CWR was formed in 1993 under the previous title of National Communicators Network for Women Religious (NCNWR).

Organization
CWR is a not-for-profit organization with a 501(c)(3) status that is governed by its membership through an international board of directors. CWR provides a professional network to support its members and conducts annual conferences in cities around the United States and will hold its first conference in Canada in 2017. An executive director was hired in 2016 to facilitate the implementation of the Mission and Vision and to be the face of the organization both internally and externally. A coordinator handles administrative affairs and serves as a liaison to the members and the board.

Mission
Communicators for Women Religious is an international professional organization of those responsible for communications within religious congregations of women.

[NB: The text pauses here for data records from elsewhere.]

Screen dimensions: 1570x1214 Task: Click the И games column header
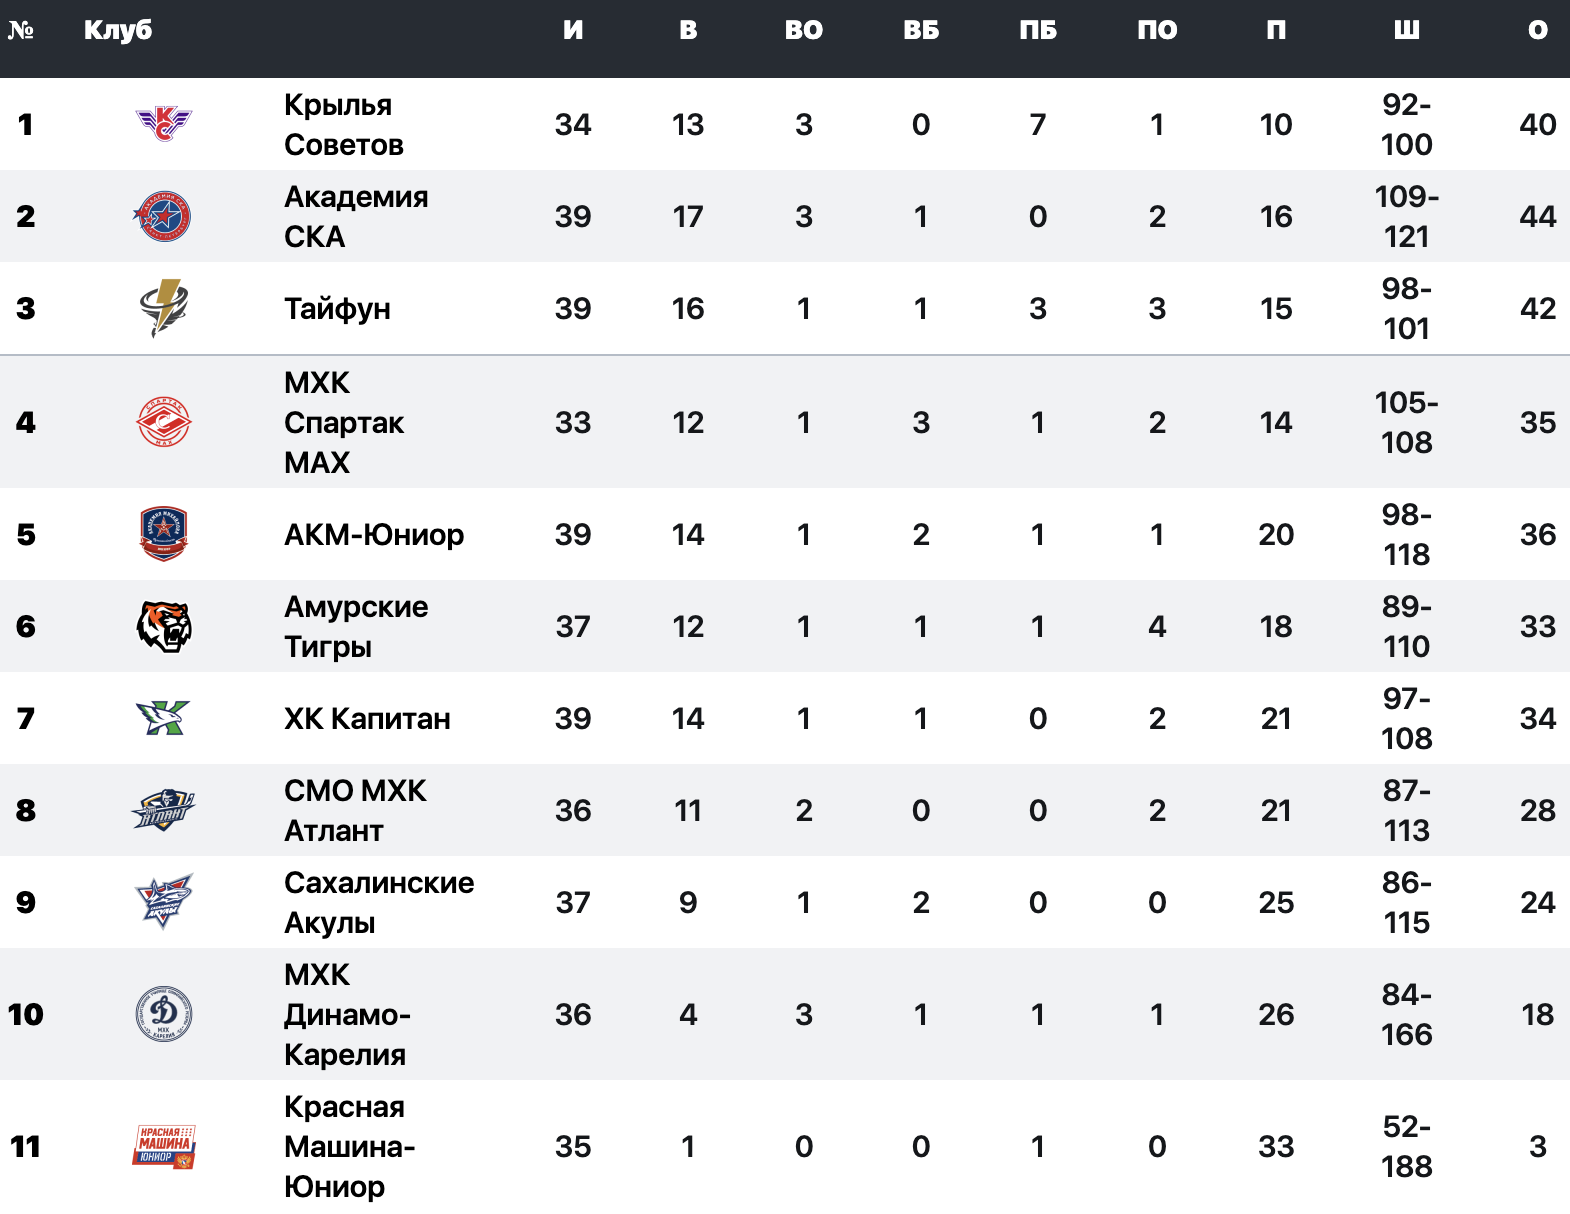pos(573,30)
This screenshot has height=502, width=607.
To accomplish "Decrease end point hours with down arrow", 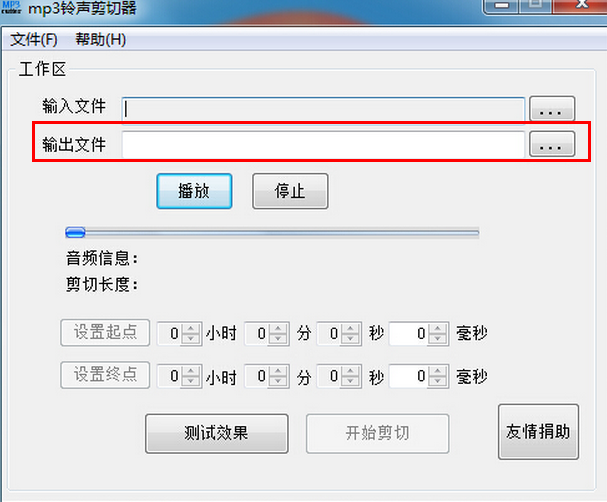I will (x=191, y=381).

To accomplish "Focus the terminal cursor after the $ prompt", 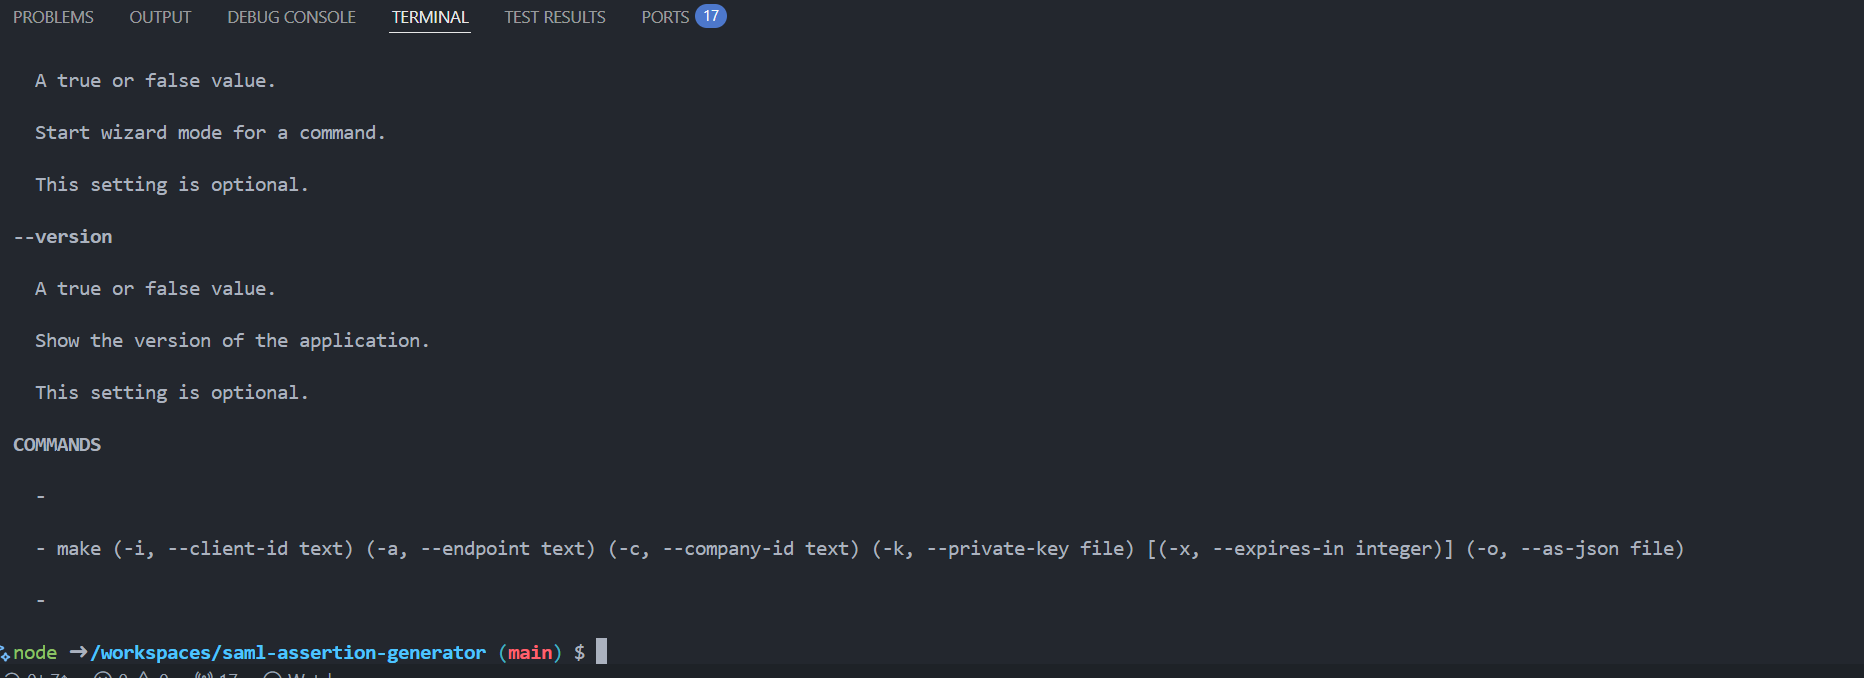I will (x=601, y=652).
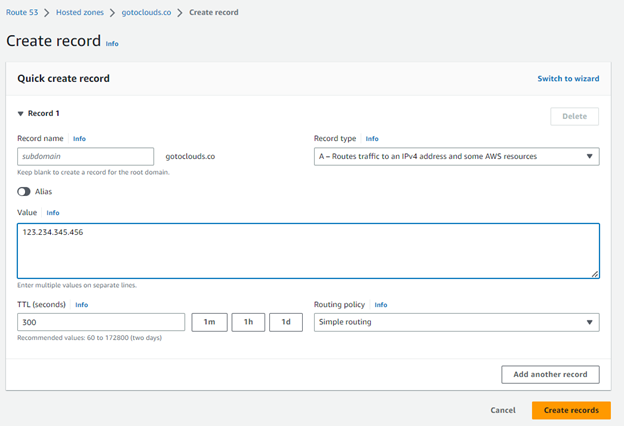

As a network of professionals, CWR provides members with the communication tools necessary to promote understanding of women religious, enhance their image and advance their mission; is a leader, providing direction and resources, in the area of communications for organizations serving women religious; and is a resource for media and the wider public about the diversity and changing role of women religious in the 21st Century. Our associate members advance the mission of Catholic Sisters in other capacities.

History
In April 1993, three communicators for congregations of women religious gathered in Adrian, Mich., to explore ways of networking. From this small beginning, CWR (formerly NCNWR - National Communicators Network for Women Religious) has grown to more than 200 members representing more than 150 religious congregations in the United States, Canada, Ireland, Italy and Australia. These lay and religious communicators are the voice of thousands of religious women throughout the world. NCNWR was incorporated in the state of Illinois in 2006, and 10 years later it established its first physical office at Catholic Theological Union in Chicago.

External links
 – CWR website for professional communicators

Associate members of CWR include the Leadership Conference of Women Religious, the National Religious Vocation Conference, A Nun's Life Ministry, the International Union of Superiors General, the Dominican Sisters Conference, the Southdown Institute, SOAR! (Support Our Aging Religious) and the Religious Formation Conference.